> _Set task_:
Continue the passage on responses to the Toulouse attack, starting right after its last line.

> _Reading text_:
Some analysts, however, have discerned a troubling equivocation in some of these responses. By failing to acknowledge the underlying antisemitism and anti-Israel incitement that fuelled the attack, the commentators said, a festering hatred is allowed to persist, and the next attack is only a matter of time.

Such was the basis for an article on Wednesday by Barry Rubin, director of the Global Research in International Affairs Centre.

Rubin wrote:

The next round of murders, the next slanderous and inciting antisemitic lies are being perpetrated by respectable people and institutions. There is no real soul-searching, no true effort to do better, no serious examination about how the anti-Israel and anti-Jewish hysteria is paving the way for murder and fueling dreams of genocide.
The street thugs, fanatics drunk on the interpretations of Islam they are being fed, and the mentally twisted may be pulling the trigger but the distinguished, the powerful, and the honored are providing the ammunition.

The academic cited three examples of misguided responses to Toulouse. The first was a tweet from Mahir Zeynalov, editor of the Turkish newspaper Today’s Zaman, who propagated a libel against Tunisian Jewry in the same sentence he acknowledged the antisemitic attack on Toulouse.

@MahirZeynalov: Gunmen attack Jewish school in France, vandals attack Jewish cemetery in Poland, Jews burn mosques and Quran in Tunisia. What’s wrong?”

> _Excerpted records_:
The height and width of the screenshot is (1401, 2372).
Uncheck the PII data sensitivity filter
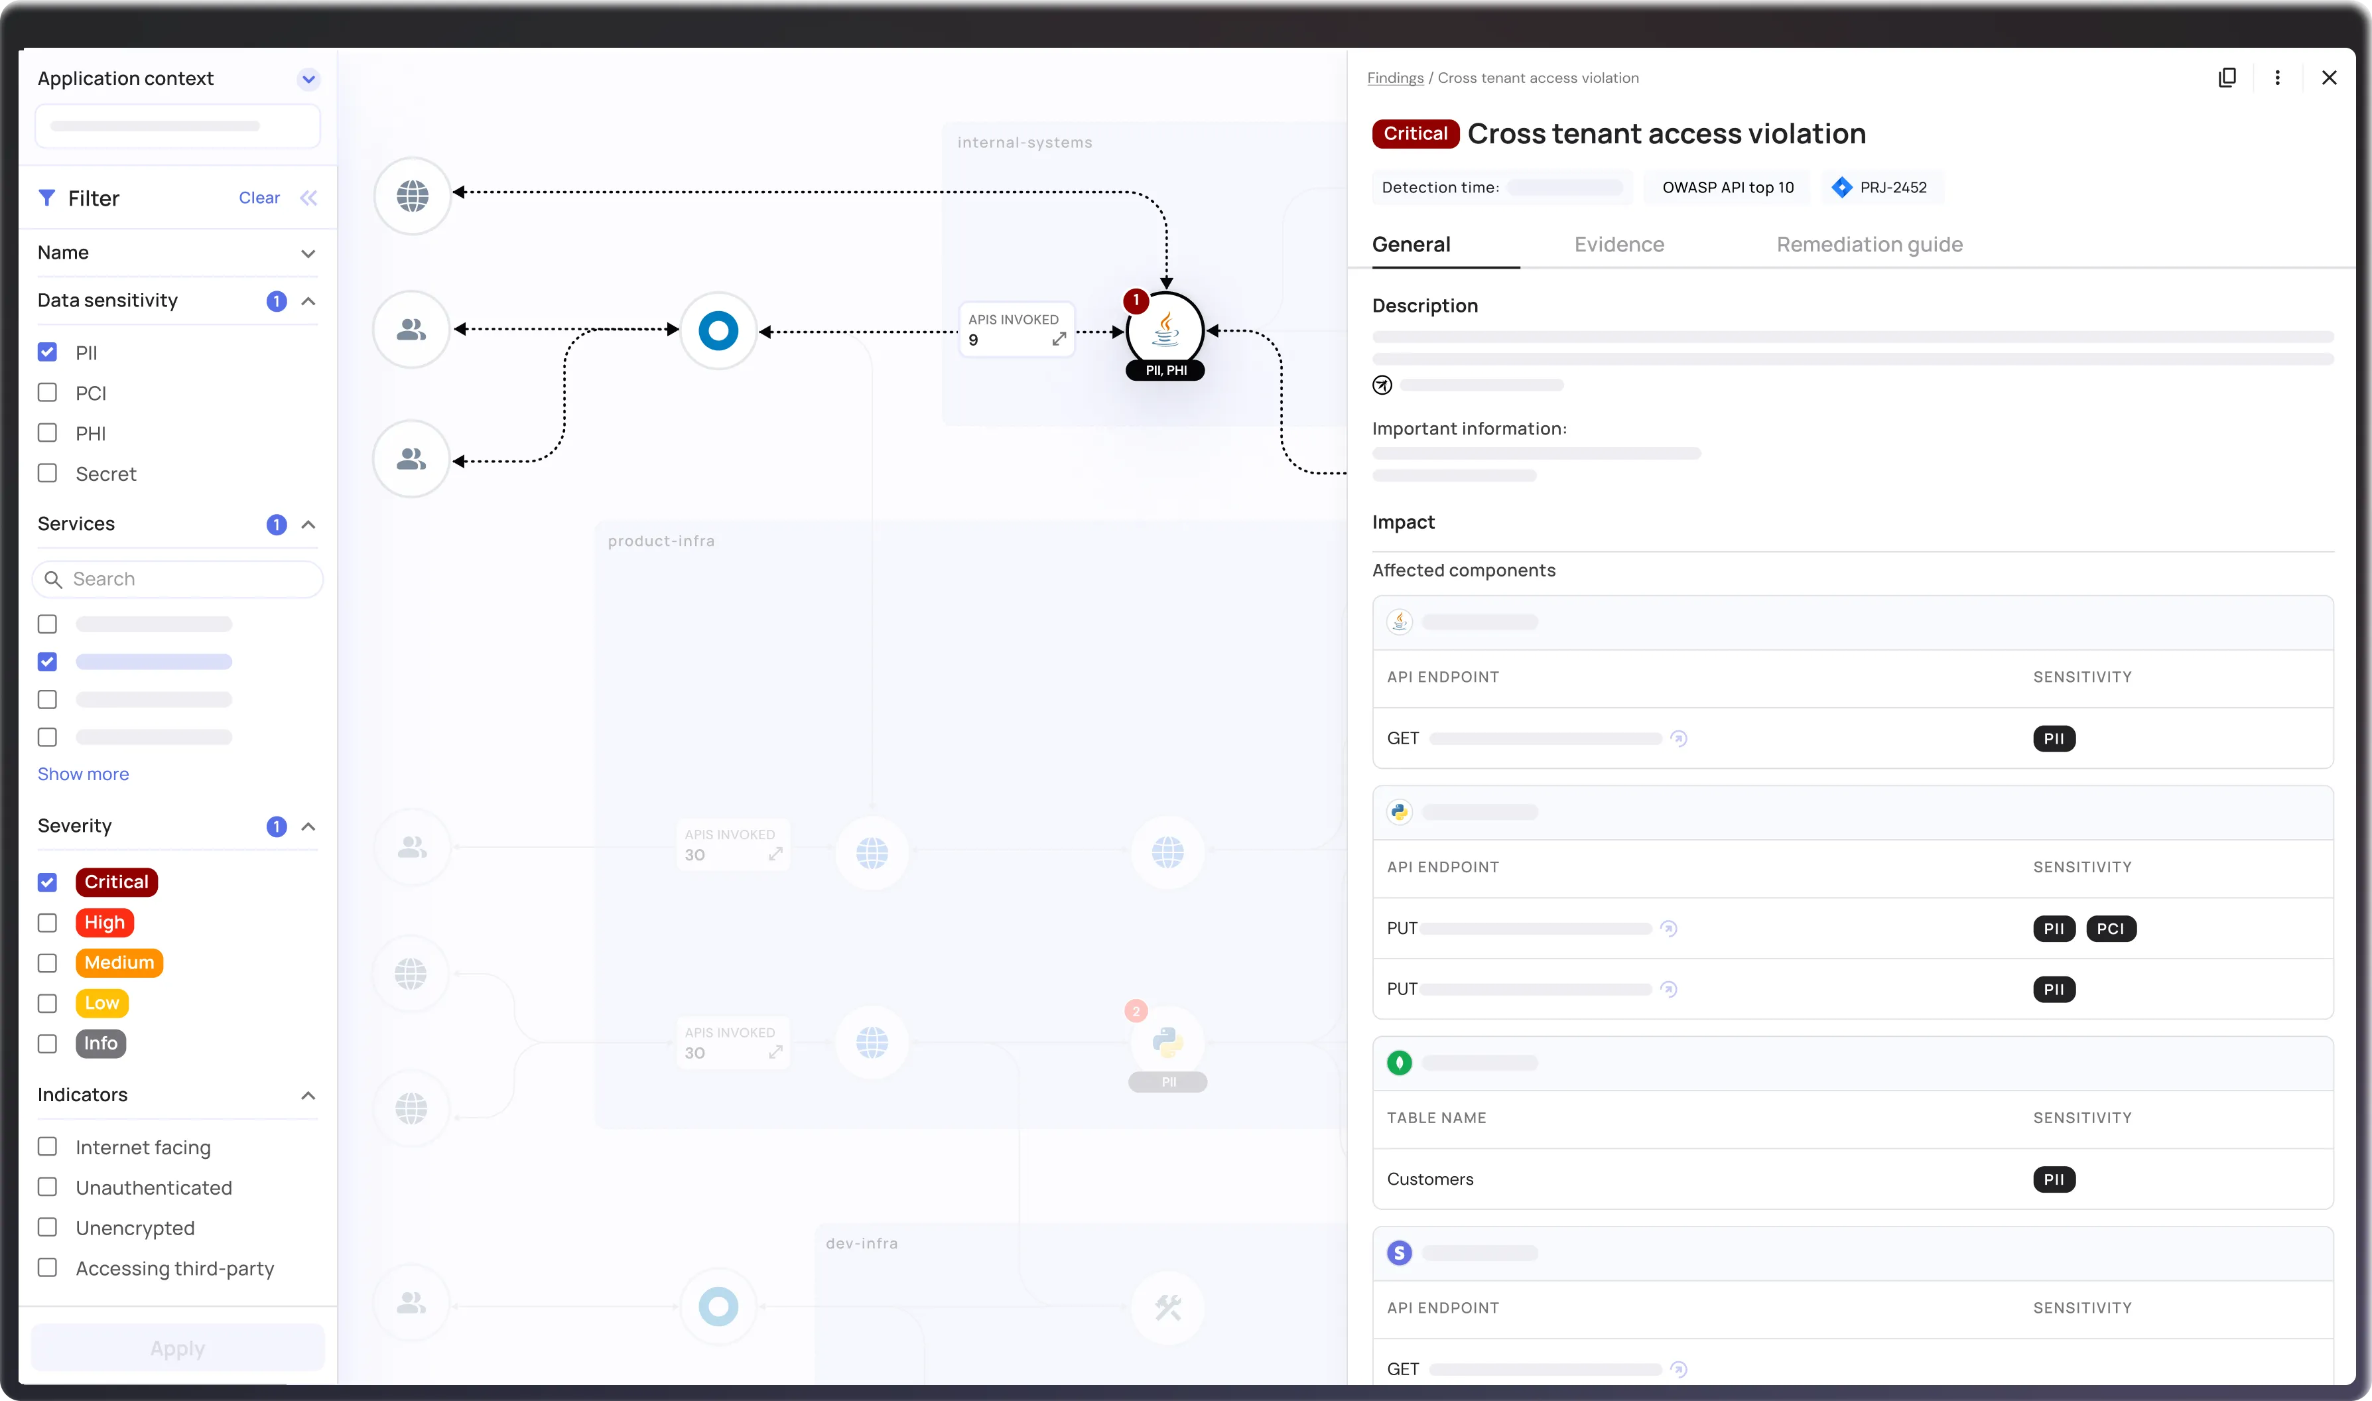click(x=47, y=351)
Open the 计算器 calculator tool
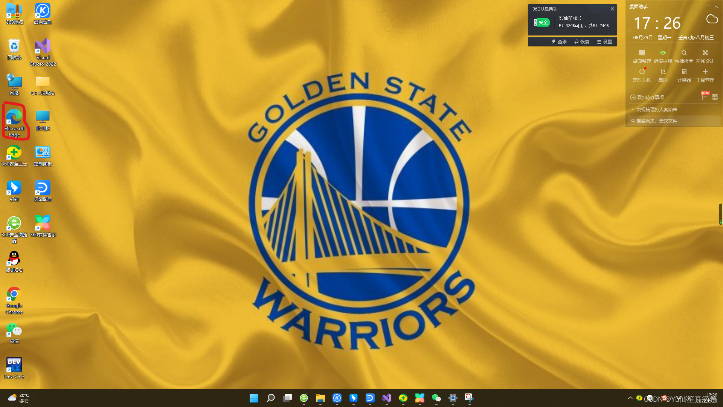Image resolution: width=723 pixels, height=407 pixels. pyautogui.click(x=684, y=72)
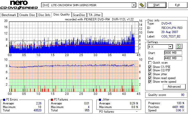
Task: Click the blue PI Errors legend square
Action: point(4,100)
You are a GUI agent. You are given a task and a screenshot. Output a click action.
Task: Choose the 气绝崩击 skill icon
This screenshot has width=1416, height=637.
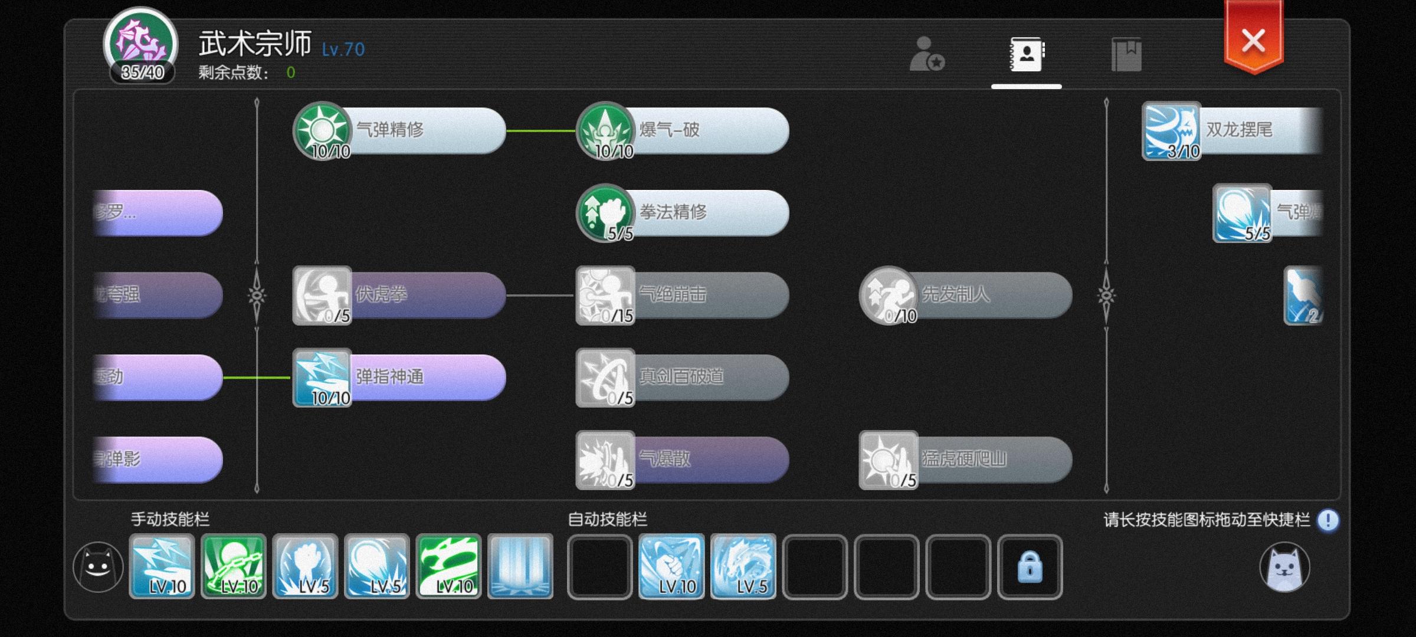(605, 295)
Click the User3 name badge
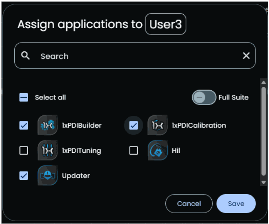Image resolution: width=269 pixels, height=224 pixels. [166, 24]
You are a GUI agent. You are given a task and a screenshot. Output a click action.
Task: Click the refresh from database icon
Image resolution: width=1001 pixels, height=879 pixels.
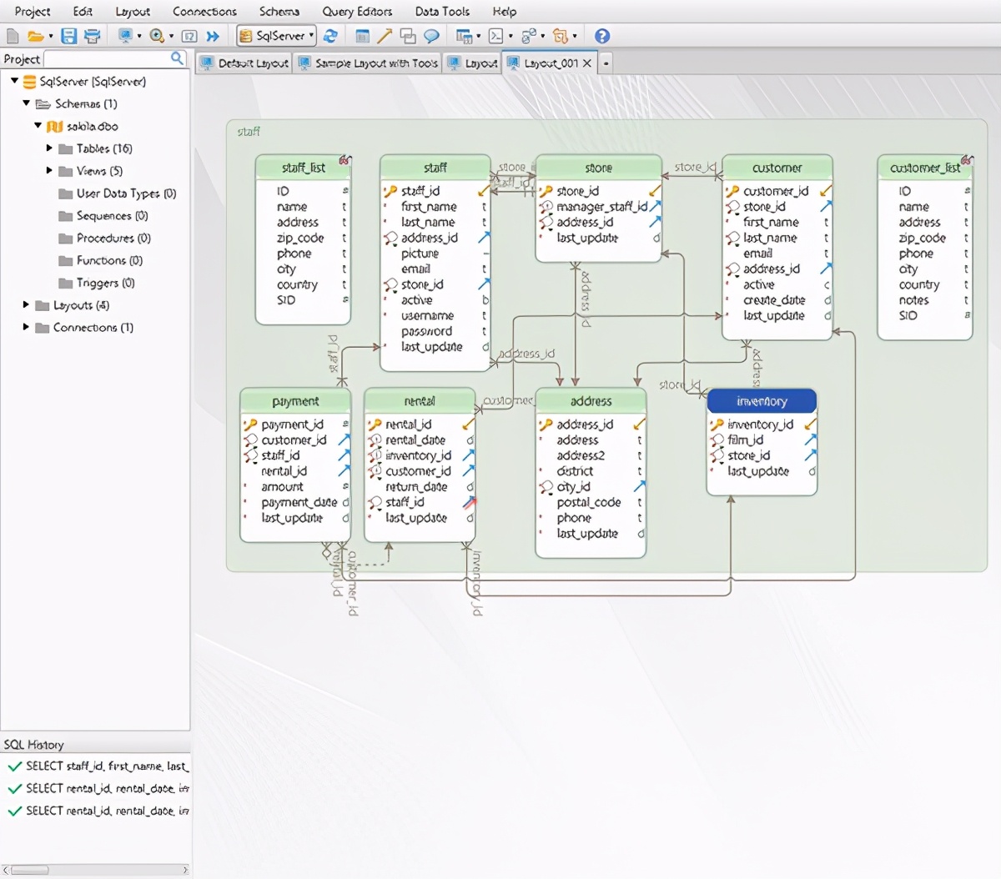tap(330, 36)
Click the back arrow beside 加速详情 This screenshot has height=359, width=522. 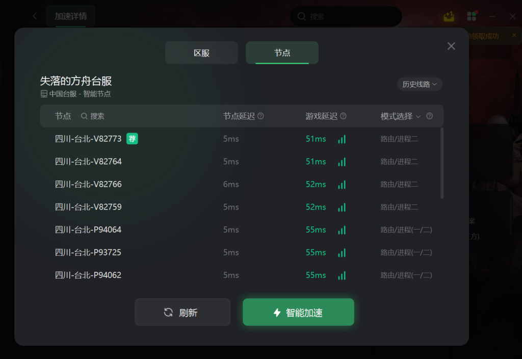[x=35, y=16]
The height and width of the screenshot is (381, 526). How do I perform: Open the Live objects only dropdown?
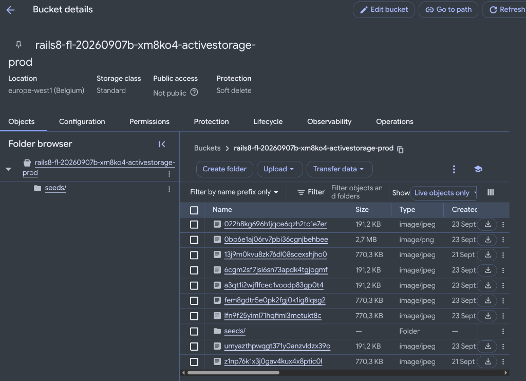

> _Answer to the task_:
As his second example, Rubin cited a cartoon that ran in the prominent Dutch newspaper De Volkskrant, showing Geert Wilders, leader of the conservative party that is very critical of Islam, receiving money from a hidden hand signifying either Jews or Israel. We are to understand this because he thanks the benefactor in Hebrew.

The unsubstantiated implication, Rubin writes, is that Jews are bankrolling an attack on Islam in Europe – another libel likely to stoke Muslim anger, Rubin says.

Rubin’s piece culminates in a chastisement of EU Foreign Minister Christine Ashton for her response to the shooting. Ashton had outraged Israeli officials, as well as much of the world Jewish community, by publicly grouping the victimhood of the Jewish children Toulouse shooting with those of the children of Gaza – creating the unmistakeable implication that Israel deliberately kills Palestinian children.
(When pressed to apologize, she instead went on the offensive and accused the media of twisting her words, something which prompted a censure from Elliot Abrams at the Council for Foreign Relations, among others.)

From Ashton, “at best we get spurious neutrality that is actually anti-Israel propaganda,” Rubin wrote.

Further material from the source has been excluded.